Okay so God did it, it happened. The "it" is not specified very clearly here. I'm sure that doesn't work for you, and you telling me you know what happened millions or billions of years ago doesn't work for me. I personally don't know very well; I trust the life scientists of various fields to have assiduously done their work and not to say, "We think this is really true" if they don't actually have really strong reason to think that it's true. Similarly, I personally don't know very well which planet is the most massive planet in the Solar system; rather, I trust astronomers and astrophysicists to have assiduously done their work and not to say, "Jupiter is the most massive planet in the Solar system," if they didn't actually have really good reason to think that it is. You can believe whatever you trust is true, if you think your interpretation of the evidence shows you billions of years, then your faith is in your interpretation of the evidence as you see it. Well, for example, I do accept methods of dating fossils that you apparently don't accept. Methods, plural--and they dovetail, which increases confidence in them individually. The thing is those that disagree with your assessment also share the same evidence there is but one reality we live in and we all have to deal with what is before us. Yes, you live in the same world I live in. But that doesn't mean that you have carefully examined the same evidence that paleontologists, geologists, geneticists, molecular biologists, anatomists, and embryologists have carefully examined, or that you've compared the details and the results of your careful investigations with the details and the results of other life scientists' own careful investigations. It doesn't mean that you and life scientists have given that same world the same degree of sustained scrutiny. Is it conceivable that you're right? Yes. Is that the way to bet? No.

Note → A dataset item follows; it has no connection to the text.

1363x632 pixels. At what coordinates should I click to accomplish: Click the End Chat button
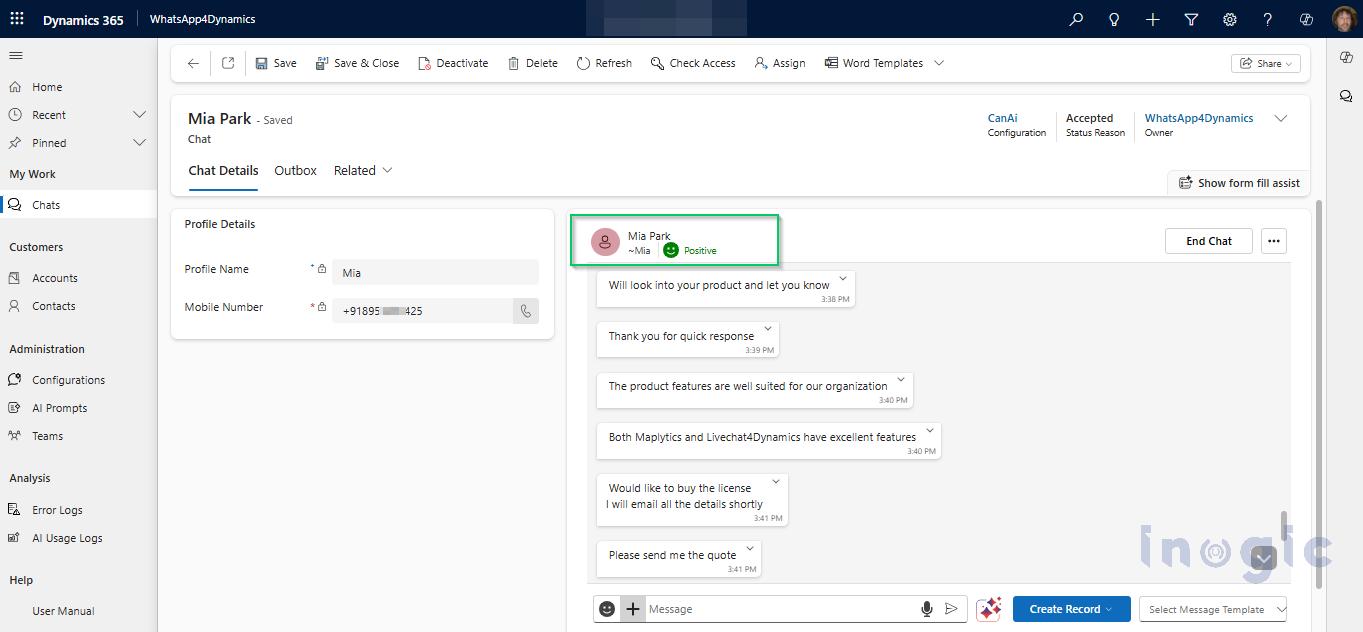pos(1208,241)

I *am* concerned by that "and we all have to deal with what is before us." We do, to the extent that you can only see what you see--you can't see what I see--and you can only apply your critical faculties to the bits of information of which you personally are aware. *BUT*--what I am maintaining is that the experts generally know better than you or I do, and that their consensus, especially when it is overwhelming, reflects what you or I would be likely to believe, as rational beings, if only we could see and put together all of the pieces of evidence that they have. (The stronger the consensus, the more this is true.) The experts on a given subject, where there is a consensus, are more likely to be right than I am, and I should follow their lead, not the other way around, if I want to have the greatest likelihood of believing correctly.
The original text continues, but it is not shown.